Mon. May 22, 2017 3:30 PM - 5:00 PM Convention Hall A (International Conference Hall 2F)

convener:Tomohiro Usui(Earth-Life Science Institute, Tokyo Institute of Technology ), Masaaki Miyahara(Department of Earth and Planetary Systems Science, Graduate School of Science, Hiroshima University), Akira Yamaguchi(National Institute of Polar Research), Yoko Kebukawa(Faculty of Engineering, Yokohama National University), Chairperson:Tomohiro Usui(Earth-Life Science Institute, Tokyo Institute of Technology )

4:45 PM - 5:00 PM

[PPS10-06] Nanometer-scale paleomagnetism of meteorites using electron holography

*Yuki Kimura1, Kazuo Yamamoto2 (1.Institute of Low Temperature Science, Hokkaido University, 2.Japan Fine Ceramics Center)

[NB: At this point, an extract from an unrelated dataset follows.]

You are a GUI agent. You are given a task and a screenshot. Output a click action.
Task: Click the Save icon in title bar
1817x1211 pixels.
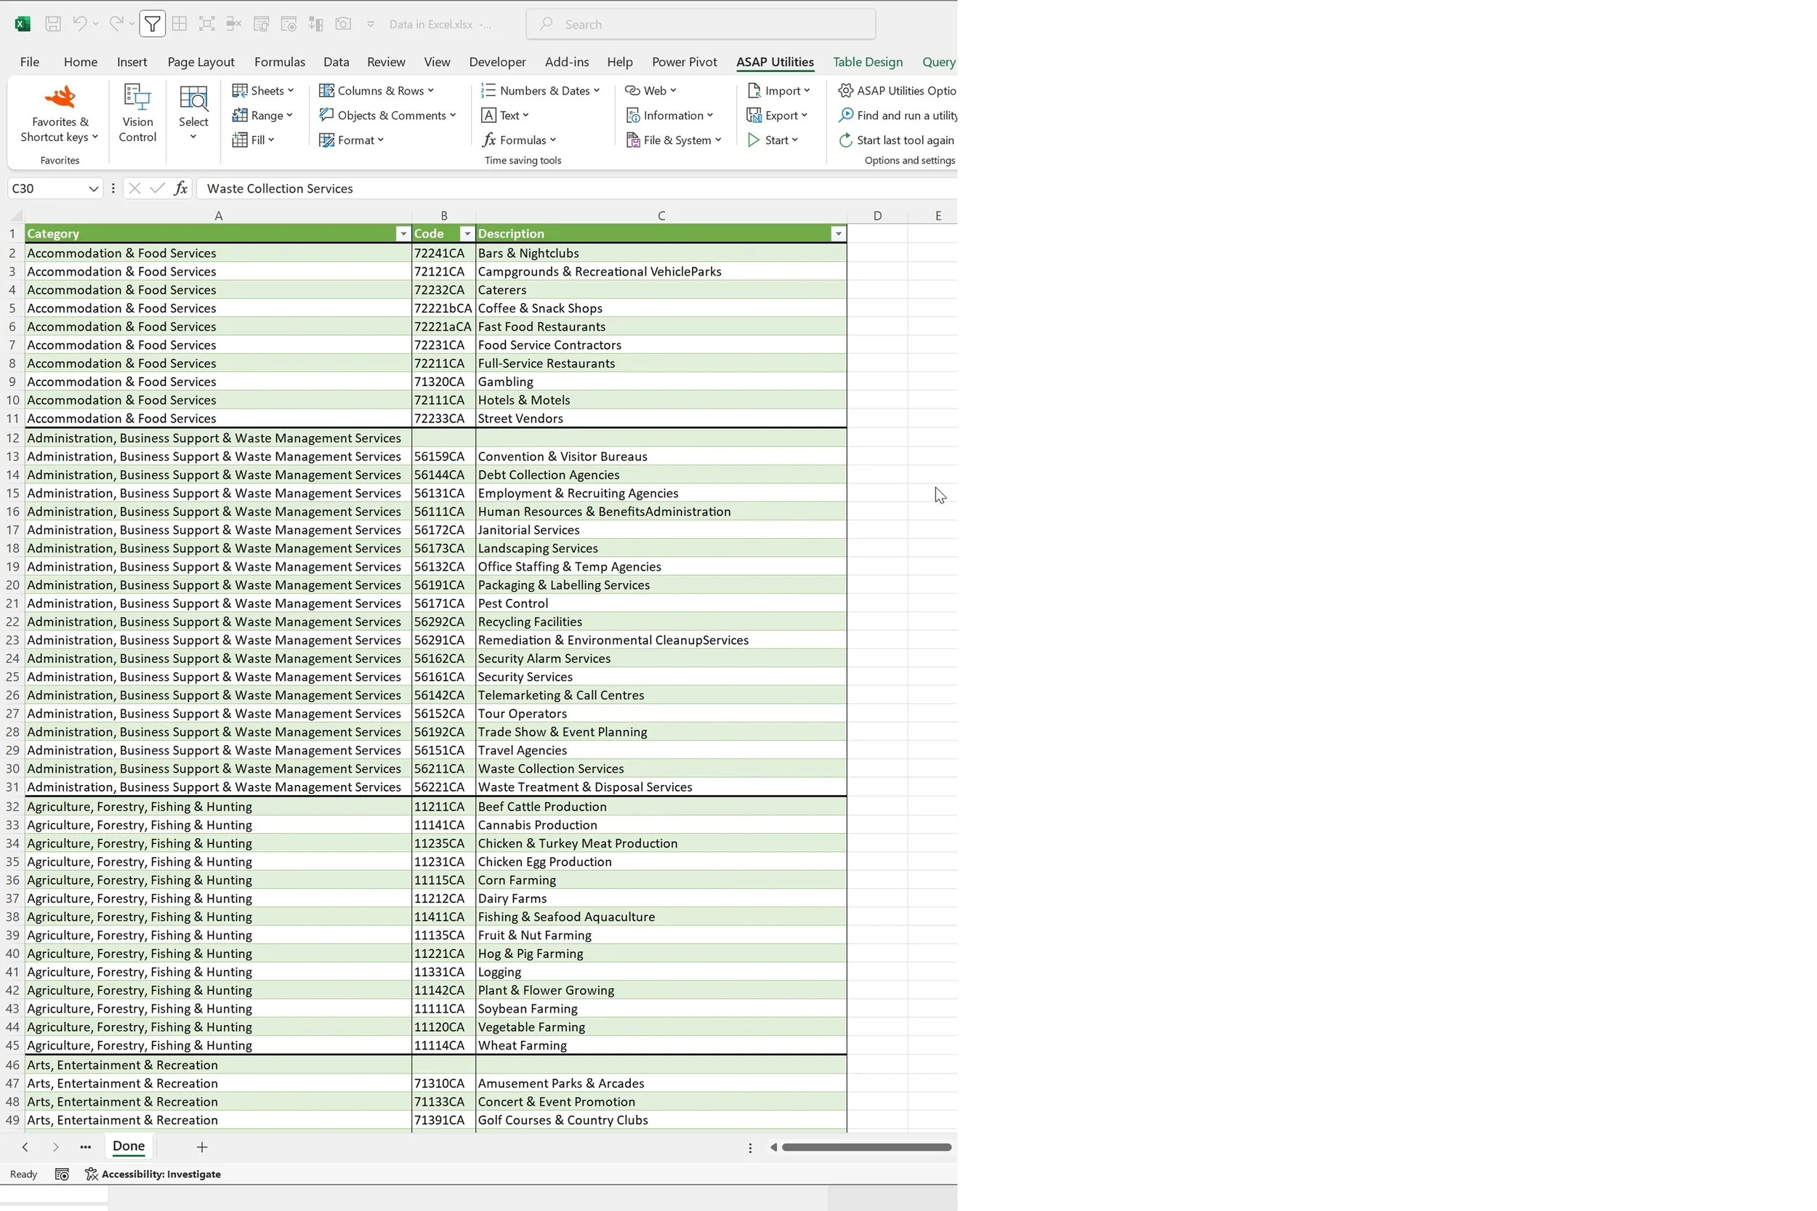point(53,24)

Keywords:Electron holography, Remanent magnetization, Transmission electron microscopy, Tagish Lake meteorite, Magnetite, Aqueous alteration

Remanent magnetization of minerals is very sensitive to the formation and experienced environments such as temperature and magnetic field. To better understand the formation environments of individual extraterrestrial minerals, we attempted to apply the electron holography to nanoparticles extracting from a meteorite. As the result, we succeeded to elucidate a magnetic structure of framboidal magnetite, which has been aligned periodically in three-dimensionally and proposed its formation process in a parent body of the Tagish Lake meteorite [1]. This method will allow us to reveal formation temperature of individual tiny minerals in the solar nebula and precipitation temperature of individual minerals during thermal aqueous alteration inside a corresponding asteroid. More resent years, several reports about paleomagnetic studies of meteorites has been reported [e.g. 2]. Here, we will show our present approaches to visualize the magnetic structures of individual extraterrestrial minerals and to constrain its formation environment, which was not unveiled by conventional paleomagnetic studies using a bulk mineral.



[1] Yuki Kimura et al., Nature Communications, 4 (2013) 2649.

[2] J. Bryson, et al., Earth and Planetary Science Letters, 388 (2014) 237.



Acknowledgment: This work was supported by a Grant-in-Aid for Challenging Exploratory Research from KAKENHI (16K13909).